MIXTURE OF GAUSSIAN DATASET
OT-GAN has a statistically consistent objective compare to the original GAN (DC-GAN), such that the generator would not update to a wrong direction even if the signal provided by the cost function to the generator is not good. In order to prove this advantage, authors compared the OT-GAN with the original GAN loss (DAN-S) based on a simple task. The task was set to recover all of the 8 modes from 8 Gaussian mixers in which the means were arranged in a circle. MLP with RLU activation functions were used in this task. The critic was only updated for 15K iterations. The generator distribution was tracked for another 25K iteration. The results showed that the original GAN experience the model collapse after fixing the discriminator while the OT-GAN recovered all the 8 modes from the mixed Gaussian data.
CIFAR-10
The dataset CIFAR-10 was then used for inspecting the effect of batch-size to the model training process and the image quality. OT-GAN and four other methods were compared using "inception score" as the criteria for comparison. Figure 3 shows the change of inceptions scores (y-axis) by the increased of the iteration number. Scores of four different batch sizes (200, 800, 3200 and 8000) were compared. The results show that a larger batch size would lead to a more stable model showing a larger value in inception score. However, a large batch size would also require a high-performance computational environment. The sample quality across all 5 methods are compared in Table 1 where the OT_GAN has the best score.
IMAGENET DOGS
In order to investigate the performance of OT-GAN when dealing with the high-quality images, the dog subset of ImageNet (128*128) was used to train the model. Figure 6 shows that OT-GAN produces less nonsensical images and it has a higher inception score compare to the DC-GAN.
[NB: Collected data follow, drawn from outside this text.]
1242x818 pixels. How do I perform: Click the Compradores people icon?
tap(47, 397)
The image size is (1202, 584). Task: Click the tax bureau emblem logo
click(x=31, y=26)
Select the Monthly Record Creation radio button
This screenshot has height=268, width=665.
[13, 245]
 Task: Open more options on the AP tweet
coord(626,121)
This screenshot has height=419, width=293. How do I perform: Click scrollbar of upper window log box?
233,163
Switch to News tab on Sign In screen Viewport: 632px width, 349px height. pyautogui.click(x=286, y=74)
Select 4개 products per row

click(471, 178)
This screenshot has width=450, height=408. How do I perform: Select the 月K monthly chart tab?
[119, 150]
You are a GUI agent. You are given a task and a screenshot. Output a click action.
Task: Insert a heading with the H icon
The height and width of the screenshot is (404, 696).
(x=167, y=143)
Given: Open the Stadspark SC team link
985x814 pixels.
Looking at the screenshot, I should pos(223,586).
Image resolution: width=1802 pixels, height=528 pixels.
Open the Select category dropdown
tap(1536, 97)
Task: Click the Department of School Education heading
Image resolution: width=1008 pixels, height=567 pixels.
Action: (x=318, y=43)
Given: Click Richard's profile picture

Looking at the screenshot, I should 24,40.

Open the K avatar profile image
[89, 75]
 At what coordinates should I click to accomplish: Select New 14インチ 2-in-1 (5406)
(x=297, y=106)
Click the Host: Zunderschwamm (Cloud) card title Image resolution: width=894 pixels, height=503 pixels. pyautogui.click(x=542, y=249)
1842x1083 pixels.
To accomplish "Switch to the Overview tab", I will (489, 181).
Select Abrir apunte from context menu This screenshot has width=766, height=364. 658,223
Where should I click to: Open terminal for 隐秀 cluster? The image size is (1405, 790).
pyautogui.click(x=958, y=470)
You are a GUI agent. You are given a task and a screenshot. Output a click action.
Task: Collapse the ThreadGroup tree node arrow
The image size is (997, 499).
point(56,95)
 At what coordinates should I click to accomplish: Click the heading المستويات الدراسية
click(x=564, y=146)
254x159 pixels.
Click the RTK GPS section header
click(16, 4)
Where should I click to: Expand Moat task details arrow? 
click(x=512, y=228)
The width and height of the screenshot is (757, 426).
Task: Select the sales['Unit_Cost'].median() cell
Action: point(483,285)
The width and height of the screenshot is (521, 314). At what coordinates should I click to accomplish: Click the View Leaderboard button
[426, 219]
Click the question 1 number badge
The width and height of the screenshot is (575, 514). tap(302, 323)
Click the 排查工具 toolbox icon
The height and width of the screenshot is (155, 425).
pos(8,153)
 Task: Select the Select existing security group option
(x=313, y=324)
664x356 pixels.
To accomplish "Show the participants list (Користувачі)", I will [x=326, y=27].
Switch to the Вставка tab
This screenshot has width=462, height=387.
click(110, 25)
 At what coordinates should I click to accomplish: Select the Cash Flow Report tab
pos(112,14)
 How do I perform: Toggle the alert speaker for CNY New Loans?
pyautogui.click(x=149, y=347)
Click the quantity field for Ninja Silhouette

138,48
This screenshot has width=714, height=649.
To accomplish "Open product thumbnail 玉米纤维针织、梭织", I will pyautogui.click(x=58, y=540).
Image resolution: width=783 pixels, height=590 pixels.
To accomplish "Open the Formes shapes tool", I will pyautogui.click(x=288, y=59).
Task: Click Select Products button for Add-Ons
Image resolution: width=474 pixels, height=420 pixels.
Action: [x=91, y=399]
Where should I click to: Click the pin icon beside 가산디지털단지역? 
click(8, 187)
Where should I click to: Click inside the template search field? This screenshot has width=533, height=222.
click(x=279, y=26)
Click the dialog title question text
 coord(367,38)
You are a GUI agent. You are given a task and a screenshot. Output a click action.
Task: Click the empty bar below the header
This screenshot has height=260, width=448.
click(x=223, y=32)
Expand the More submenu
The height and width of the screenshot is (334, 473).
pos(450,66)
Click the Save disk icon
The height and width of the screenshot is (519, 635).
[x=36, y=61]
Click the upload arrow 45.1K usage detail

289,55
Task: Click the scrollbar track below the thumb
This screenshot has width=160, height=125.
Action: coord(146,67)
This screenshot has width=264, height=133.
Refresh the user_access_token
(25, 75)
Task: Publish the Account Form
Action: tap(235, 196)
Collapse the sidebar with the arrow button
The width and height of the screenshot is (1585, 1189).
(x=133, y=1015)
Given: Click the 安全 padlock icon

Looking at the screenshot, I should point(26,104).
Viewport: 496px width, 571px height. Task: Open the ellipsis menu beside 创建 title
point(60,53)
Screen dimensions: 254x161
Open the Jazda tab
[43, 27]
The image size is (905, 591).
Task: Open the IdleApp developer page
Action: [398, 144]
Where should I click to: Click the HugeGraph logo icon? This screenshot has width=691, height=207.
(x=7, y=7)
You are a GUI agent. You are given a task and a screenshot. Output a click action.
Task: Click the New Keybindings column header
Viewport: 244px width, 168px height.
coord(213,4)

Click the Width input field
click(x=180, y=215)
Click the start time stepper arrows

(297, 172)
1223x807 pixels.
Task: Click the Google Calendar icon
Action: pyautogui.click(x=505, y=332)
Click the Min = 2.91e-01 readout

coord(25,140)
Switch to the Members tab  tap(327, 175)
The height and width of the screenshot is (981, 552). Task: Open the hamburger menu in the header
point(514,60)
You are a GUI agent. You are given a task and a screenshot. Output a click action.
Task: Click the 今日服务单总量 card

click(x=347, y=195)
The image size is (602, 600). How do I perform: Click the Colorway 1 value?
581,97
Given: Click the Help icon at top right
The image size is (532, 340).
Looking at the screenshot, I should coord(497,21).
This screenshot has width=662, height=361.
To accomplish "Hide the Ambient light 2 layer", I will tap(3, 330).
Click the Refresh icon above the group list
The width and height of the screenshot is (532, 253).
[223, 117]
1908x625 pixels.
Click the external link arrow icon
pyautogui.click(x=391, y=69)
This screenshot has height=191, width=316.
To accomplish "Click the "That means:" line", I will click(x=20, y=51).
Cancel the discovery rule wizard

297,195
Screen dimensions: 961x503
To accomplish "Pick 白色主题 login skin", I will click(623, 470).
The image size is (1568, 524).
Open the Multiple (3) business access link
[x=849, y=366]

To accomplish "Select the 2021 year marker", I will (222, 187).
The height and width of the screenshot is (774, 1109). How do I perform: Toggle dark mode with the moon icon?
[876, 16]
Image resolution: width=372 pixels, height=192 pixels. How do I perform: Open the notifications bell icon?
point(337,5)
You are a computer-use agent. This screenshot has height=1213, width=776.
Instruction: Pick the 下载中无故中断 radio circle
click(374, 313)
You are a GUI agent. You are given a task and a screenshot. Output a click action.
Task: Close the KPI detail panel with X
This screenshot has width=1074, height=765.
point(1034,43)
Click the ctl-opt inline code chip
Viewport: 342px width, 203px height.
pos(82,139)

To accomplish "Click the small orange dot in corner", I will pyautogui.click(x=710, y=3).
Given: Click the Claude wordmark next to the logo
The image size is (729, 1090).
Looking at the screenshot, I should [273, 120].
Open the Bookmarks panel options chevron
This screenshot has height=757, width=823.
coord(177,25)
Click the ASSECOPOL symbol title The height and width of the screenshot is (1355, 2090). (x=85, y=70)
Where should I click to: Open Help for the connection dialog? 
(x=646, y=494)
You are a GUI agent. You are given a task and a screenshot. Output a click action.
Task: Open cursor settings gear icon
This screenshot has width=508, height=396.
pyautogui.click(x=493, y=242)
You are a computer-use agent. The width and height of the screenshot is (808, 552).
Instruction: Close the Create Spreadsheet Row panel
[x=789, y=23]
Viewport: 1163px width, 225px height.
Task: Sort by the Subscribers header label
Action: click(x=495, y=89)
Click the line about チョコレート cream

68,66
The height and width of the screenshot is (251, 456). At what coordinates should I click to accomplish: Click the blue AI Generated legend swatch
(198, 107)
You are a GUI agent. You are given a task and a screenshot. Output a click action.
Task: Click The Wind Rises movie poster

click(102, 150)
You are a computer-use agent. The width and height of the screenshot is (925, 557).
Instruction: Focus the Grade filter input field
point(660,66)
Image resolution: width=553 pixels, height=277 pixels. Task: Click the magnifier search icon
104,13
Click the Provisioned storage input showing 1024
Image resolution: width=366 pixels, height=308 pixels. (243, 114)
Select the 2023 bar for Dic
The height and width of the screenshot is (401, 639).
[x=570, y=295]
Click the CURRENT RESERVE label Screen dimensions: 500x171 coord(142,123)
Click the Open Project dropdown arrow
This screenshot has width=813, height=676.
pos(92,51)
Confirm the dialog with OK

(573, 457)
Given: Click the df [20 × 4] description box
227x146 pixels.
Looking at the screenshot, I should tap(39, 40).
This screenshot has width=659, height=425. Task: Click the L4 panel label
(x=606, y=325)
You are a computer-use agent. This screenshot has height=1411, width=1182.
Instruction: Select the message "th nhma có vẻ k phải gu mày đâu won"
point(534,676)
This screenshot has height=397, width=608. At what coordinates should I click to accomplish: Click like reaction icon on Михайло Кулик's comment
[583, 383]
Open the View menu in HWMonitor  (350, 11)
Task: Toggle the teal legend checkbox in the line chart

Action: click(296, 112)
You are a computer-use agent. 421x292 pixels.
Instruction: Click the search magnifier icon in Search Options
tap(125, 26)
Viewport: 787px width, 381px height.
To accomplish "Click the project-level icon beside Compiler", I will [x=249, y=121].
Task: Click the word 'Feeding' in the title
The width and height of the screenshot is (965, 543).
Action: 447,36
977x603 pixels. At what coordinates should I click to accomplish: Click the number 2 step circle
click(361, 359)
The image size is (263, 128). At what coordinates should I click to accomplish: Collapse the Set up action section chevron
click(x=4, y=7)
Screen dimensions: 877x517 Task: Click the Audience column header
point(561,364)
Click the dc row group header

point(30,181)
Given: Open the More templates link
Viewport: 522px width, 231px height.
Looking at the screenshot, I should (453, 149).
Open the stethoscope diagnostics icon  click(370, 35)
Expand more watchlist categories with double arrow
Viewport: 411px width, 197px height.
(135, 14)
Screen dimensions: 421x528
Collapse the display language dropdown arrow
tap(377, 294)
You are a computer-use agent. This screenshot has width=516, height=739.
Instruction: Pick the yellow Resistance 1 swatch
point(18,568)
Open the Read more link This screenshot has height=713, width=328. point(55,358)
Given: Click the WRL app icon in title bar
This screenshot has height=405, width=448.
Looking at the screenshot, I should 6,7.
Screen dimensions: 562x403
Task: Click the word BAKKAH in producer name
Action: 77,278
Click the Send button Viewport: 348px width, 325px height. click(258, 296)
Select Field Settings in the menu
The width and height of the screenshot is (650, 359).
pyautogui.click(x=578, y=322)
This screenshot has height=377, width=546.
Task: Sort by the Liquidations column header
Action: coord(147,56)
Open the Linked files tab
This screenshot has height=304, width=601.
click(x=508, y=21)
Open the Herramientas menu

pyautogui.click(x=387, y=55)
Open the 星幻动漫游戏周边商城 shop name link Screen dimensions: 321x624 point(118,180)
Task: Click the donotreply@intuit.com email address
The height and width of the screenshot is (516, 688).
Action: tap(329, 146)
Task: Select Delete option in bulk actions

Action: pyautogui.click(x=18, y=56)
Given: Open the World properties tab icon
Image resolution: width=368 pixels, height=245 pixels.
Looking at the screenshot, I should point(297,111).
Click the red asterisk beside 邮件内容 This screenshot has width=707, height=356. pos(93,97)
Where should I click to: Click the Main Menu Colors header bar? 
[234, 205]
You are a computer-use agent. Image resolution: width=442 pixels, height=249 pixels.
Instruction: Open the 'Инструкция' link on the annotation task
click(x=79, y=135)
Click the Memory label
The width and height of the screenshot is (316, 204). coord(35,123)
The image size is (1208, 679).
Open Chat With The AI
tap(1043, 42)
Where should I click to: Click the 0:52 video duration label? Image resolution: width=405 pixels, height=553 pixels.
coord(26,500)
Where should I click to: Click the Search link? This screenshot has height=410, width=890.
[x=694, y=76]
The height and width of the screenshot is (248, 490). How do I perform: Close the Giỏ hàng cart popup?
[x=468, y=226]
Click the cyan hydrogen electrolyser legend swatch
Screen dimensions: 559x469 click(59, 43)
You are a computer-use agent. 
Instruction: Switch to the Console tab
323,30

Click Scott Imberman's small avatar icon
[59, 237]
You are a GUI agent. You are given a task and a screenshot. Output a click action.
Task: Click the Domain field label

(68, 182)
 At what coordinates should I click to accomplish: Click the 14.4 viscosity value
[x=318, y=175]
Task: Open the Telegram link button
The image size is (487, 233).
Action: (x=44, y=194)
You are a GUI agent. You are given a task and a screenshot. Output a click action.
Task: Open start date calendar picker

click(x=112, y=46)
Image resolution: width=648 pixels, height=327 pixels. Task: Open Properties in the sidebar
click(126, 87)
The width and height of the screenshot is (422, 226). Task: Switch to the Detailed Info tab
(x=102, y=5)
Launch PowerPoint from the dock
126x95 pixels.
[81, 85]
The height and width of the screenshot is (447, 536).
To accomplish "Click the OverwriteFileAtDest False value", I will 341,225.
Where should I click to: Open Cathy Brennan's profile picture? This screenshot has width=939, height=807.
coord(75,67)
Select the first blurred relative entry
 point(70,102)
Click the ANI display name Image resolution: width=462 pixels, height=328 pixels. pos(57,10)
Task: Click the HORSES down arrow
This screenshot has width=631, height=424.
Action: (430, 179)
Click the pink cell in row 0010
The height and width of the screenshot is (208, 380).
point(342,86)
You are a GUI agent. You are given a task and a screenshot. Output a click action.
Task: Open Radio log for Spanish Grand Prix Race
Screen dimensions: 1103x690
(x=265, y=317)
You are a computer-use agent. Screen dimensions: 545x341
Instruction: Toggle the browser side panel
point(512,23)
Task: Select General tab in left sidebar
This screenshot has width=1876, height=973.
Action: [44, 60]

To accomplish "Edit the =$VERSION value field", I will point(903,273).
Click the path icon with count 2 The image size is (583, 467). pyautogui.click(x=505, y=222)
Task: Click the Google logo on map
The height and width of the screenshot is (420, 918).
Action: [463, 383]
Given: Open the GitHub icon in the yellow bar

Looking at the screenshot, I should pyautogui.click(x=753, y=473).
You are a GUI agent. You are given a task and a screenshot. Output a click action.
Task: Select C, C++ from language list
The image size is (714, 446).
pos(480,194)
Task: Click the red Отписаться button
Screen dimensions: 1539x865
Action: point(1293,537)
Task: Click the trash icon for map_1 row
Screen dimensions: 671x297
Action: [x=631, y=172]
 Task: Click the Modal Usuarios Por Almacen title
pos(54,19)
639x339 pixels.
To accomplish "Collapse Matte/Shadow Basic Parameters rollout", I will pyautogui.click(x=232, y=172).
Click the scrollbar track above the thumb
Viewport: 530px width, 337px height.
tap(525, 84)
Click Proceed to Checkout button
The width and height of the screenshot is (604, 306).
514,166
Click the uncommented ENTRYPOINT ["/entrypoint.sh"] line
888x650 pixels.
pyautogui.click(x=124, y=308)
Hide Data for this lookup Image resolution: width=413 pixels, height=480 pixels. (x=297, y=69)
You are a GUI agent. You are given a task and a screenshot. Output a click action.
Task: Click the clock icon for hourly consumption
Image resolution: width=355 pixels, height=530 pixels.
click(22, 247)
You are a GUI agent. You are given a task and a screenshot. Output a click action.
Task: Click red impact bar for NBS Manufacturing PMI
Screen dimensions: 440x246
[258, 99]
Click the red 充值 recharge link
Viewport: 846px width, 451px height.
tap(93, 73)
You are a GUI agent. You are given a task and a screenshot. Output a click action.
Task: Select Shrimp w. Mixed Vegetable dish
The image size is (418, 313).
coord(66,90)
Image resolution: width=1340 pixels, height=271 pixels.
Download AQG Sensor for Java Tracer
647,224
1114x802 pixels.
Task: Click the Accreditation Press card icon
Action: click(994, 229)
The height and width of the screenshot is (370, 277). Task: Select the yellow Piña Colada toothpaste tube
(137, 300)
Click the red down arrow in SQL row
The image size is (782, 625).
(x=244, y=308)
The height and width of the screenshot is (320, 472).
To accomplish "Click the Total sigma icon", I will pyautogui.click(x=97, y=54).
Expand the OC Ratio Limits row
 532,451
CONDITIONAL GENERATION OF BIRDS
The last experiment was to compare OT-GAN with three popular GAN models for processing the text-to-image generation demonstrating the performance on conditional image synthesis. As can be found from Table 2, OT-GAN received the highest inception score than the scores of the other three models.
CONCLUSION
Authors presented a stable variant GAN named OT-GAN that the generator is trained through a newly defined distance metric, mini-batch energy distance, which is a combination of the primal form of the optimal transport and the energy distance. The mini-batch energy distance is a very discriminative distance function such that the metric still can give a correct direction when the critic is stop training or even the cost signal is very weak and it also has unbiased gradients. OT-GAN has outstanding performance compared to several other GANs when training with relatively large batch size. However, the large mini-batches requires high performance of computational environment and it is also very time consuming.
CRITIQUE
The paper presents a variant of GANs by defining a new distance metric which is combing the primal form of optimal transport and the mini-batch energy distance. The Gaussian toy example has proven that the OT-GAN has a very stable objective function since it remains valid when the discriminator stops training. The CIFAR-10 data example also proved that OT-GAN is very stable when large mini-batches are applied.
However, here still has some limitations. First of all, the authors mentioned that OT-GAN is a stable algorithm when the batch size is large. In the CIFAR-10 example, the algorithm has an outstanding performance when the batch size is 8000. This might lead to the computational inefficiency problem.
Furthermore, in section 2, the paper is lack of explanation about how the Sinkhorn distance changes from taking a vector as input to using the mini-batches as the input. It is quite confusing when they explain the algorithm in section 4 about how M is chosen to minimize [math]\displaystyle{ \mathcal{W} }[/math].